Kahn filme surtout ce tribunal comme une arène aux strates idéologiques bien rangées: les "rouges" derrière Goldman qui applaudissent aux bons mots de l'accusé, souvent très cabot, ses amis antillais au fond de la salle, les représentants de la pj juste devant eux, la famille et les proches au premier rang. Devant aussi, muettes et comme oubliées, les familles des assassinés. Chaque rangée détenant sa propre vérité sur ce drôle de gusse.
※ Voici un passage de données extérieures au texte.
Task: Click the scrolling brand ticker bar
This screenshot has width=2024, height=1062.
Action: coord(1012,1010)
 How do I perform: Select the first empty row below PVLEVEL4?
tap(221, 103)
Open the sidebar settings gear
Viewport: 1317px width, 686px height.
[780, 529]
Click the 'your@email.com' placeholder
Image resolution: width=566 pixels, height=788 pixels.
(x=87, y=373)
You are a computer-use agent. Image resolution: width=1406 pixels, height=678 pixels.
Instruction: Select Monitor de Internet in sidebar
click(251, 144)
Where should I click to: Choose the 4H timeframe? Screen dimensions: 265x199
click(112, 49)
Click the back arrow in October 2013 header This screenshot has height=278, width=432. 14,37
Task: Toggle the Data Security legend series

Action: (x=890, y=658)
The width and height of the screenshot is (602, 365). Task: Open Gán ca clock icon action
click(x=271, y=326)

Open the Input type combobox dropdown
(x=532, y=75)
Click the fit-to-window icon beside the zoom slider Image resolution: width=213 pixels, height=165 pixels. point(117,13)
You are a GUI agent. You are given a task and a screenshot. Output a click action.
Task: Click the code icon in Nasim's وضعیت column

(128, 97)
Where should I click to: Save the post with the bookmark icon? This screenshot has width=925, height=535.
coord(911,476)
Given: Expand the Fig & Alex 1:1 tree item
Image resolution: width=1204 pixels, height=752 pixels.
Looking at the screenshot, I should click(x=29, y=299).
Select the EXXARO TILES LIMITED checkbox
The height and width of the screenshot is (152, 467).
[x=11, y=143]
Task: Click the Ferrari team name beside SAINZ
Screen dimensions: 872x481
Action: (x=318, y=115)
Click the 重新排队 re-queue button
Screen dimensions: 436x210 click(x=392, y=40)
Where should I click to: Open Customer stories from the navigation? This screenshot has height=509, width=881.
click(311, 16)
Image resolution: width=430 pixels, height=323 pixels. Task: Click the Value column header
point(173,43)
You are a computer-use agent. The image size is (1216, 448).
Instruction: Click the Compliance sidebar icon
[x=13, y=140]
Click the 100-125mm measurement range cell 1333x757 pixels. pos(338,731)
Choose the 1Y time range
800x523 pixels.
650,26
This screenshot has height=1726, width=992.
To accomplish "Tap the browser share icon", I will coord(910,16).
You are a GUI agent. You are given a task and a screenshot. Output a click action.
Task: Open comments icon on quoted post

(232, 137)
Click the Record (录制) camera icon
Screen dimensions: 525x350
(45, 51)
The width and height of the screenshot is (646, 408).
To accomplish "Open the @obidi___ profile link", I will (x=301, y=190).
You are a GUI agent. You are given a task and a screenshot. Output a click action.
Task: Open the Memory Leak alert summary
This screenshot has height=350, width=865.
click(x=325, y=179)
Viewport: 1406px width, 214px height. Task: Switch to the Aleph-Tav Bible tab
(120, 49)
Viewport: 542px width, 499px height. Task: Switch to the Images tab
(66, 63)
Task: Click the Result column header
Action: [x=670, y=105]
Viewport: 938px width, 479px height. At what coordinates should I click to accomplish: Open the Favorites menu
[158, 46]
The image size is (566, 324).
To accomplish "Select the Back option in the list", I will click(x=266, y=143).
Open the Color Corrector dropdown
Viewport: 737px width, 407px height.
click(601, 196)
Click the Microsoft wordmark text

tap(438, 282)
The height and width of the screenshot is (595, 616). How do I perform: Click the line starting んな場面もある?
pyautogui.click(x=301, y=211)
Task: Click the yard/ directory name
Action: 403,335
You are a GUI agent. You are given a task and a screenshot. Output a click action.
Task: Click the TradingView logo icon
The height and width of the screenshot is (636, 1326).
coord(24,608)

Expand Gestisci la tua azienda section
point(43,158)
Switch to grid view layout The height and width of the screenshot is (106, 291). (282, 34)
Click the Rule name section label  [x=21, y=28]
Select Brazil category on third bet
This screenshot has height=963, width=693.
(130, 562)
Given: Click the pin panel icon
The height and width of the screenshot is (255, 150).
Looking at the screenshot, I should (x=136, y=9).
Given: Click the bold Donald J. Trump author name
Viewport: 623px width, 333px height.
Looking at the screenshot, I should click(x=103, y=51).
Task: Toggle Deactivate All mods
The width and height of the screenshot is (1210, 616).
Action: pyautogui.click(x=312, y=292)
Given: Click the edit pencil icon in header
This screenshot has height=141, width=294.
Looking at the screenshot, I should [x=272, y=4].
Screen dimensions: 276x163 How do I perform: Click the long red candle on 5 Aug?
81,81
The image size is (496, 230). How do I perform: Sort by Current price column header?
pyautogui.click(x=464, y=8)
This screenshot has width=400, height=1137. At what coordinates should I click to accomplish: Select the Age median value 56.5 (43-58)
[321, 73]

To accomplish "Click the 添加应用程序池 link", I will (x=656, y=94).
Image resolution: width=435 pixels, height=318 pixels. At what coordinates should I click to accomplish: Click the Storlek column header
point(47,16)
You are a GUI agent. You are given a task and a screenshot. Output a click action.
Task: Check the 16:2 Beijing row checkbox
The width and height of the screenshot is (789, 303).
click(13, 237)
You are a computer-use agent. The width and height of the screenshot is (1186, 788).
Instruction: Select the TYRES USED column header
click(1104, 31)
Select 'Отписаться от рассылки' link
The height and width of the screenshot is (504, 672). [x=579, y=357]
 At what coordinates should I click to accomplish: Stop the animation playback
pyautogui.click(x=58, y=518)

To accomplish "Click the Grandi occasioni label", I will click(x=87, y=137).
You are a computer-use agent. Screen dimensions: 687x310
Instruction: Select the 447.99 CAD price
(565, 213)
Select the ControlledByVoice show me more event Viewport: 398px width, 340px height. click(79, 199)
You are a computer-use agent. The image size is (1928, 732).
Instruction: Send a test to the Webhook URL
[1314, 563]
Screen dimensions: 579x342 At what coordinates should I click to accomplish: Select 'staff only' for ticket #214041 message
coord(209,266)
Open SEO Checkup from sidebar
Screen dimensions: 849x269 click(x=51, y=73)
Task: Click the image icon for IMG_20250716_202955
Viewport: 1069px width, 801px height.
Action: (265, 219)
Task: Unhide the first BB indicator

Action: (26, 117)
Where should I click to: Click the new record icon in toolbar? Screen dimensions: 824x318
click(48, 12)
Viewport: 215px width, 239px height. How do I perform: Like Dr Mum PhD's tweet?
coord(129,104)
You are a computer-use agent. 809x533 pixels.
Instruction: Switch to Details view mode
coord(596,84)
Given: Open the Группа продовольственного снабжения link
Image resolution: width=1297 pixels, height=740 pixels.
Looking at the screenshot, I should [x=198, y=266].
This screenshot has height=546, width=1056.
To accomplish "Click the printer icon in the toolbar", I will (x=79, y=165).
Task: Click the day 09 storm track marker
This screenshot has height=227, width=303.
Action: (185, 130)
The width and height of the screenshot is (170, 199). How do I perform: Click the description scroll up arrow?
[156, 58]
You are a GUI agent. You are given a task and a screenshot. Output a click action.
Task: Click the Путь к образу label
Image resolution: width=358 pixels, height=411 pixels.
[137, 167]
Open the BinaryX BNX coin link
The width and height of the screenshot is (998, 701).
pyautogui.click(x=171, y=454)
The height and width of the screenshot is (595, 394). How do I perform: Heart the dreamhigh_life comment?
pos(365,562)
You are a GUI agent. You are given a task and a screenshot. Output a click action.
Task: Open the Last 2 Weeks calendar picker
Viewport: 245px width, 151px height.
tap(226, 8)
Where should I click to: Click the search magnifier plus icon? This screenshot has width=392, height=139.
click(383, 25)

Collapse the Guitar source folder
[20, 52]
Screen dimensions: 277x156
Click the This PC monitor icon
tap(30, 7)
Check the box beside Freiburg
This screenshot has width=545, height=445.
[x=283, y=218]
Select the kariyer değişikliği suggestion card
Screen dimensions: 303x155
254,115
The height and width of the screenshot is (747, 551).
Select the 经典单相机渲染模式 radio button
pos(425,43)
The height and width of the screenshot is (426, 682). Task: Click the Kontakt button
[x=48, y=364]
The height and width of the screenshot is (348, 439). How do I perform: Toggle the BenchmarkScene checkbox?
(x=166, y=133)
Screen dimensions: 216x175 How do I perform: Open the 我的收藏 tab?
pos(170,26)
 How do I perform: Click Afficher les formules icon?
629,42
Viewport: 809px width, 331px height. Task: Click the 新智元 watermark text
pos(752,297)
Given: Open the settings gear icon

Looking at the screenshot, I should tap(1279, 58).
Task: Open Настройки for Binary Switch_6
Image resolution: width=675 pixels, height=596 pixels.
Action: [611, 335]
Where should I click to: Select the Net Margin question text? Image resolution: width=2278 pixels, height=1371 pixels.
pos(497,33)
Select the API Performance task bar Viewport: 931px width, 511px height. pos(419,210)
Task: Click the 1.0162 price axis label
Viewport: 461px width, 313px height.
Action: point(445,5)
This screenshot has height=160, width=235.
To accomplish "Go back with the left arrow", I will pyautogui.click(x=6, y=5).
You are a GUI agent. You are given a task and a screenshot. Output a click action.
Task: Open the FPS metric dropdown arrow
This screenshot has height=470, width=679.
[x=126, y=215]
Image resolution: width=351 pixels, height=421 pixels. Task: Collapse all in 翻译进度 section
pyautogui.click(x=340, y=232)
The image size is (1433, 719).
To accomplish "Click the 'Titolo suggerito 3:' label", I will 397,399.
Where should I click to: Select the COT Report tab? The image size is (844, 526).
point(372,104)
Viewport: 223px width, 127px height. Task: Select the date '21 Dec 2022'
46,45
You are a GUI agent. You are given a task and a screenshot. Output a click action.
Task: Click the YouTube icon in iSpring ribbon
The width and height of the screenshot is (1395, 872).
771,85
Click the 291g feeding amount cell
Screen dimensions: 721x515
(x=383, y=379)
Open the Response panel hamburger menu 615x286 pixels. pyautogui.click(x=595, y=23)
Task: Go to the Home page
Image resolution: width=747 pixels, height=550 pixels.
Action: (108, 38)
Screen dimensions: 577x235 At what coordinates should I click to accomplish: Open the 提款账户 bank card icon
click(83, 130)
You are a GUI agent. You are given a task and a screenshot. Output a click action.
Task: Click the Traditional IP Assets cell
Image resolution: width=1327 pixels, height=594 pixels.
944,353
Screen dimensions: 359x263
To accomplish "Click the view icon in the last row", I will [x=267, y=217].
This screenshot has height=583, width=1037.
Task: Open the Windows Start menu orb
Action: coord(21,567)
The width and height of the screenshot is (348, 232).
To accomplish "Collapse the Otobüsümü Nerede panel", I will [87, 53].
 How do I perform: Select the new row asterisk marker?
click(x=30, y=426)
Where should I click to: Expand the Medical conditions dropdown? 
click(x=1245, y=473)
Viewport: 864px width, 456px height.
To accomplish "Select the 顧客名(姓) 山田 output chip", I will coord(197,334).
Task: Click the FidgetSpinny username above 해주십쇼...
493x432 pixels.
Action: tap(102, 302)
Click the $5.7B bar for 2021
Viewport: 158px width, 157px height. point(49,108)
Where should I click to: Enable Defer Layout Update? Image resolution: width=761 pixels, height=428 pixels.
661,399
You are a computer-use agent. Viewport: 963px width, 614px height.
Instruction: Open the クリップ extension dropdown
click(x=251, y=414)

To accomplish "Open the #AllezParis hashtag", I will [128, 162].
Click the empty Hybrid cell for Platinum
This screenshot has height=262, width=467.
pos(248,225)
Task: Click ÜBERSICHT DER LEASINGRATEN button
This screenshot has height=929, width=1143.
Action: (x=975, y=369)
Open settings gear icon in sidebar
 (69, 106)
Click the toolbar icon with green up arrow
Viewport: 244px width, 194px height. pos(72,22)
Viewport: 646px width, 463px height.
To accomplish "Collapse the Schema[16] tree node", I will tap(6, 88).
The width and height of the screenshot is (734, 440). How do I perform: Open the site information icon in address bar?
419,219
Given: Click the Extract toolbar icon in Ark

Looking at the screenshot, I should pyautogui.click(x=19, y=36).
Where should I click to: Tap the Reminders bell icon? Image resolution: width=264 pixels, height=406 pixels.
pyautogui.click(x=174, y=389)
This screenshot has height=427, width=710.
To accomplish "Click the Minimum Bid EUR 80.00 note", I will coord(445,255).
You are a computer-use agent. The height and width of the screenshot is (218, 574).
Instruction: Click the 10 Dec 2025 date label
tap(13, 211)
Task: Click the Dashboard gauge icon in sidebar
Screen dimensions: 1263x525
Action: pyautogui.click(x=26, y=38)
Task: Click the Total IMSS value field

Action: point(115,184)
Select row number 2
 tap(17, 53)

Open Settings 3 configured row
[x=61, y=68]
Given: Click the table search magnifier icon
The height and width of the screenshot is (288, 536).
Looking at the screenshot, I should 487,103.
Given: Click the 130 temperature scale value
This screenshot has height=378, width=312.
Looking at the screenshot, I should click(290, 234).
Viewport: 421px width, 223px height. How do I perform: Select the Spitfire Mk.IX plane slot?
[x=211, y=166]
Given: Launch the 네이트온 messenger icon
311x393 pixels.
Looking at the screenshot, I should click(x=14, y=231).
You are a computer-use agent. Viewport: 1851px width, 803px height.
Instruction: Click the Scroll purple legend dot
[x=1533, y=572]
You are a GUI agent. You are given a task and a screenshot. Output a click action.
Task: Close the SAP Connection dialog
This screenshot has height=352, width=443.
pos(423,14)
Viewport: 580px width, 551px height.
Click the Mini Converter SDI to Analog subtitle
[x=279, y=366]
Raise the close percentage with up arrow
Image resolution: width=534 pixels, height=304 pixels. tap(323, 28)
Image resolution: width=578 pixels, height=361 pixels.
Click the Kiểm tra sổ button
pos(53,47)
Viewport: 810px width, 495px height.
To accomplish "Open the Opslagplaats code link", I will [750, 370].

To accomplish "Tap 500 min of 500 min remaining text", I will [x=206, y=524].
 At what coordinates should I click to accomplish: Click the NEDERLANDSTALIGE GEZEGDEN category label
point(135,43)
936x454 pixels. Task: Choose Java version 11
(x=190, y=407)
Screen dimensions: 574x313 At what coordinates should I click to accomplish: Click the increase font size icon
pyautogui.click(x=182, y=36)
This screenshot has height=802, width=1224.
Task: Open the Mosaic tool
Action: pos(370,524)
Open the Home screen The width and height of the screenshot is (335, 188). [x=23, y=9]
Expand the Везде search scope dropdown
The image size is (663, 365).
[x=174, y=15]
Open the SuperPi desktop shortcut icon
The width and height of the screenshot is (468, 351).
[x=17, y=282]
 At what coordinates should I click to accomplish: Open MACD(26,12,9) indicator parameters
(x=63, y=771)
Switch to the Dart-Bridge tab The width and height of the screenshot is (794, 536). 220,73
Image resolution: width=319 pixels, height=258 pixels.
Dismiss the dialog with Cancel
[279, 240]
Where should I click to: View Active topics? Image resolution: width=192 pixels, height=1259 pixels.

Il est d'ailleurs curieux que tous les témoins appelés à la barre aient l'air de n'avoir absolument rien vu (certains aveuglés par leur racisme primaire, ou ces policiers perdus dans des procédures qui s'avèrent avoir été bâclées).


Intéressant d'avoir réactivé cette figure d'une autre époque, les années 60/70 où les clivages étaient ailleurs mais pas moins marqués qu'aujourd'hui. Voir Le procès Goldman quelques jours après les exactions du Hamas en Israël, qui ont rappelé même aux Juifs de France qu'il existait encore des gens pour souhaiter leur mort, nous fait mieux comprendre de quoi les obsessions - et la folie sans doute -de Goldman était constituées. D'une peur que celles et ceux qui les avaient pourchassé et contre qui ses parents s'étaient battus étaient toujours là, cachés dans les arcanes de l'Etat, de la justice, de la police, dans l'âme même du Français moyen et que cette peur du Juif traqué, contre qui on pouvait monter n'importe quelle machination, était toujours dans les rouages inconscients du pays. 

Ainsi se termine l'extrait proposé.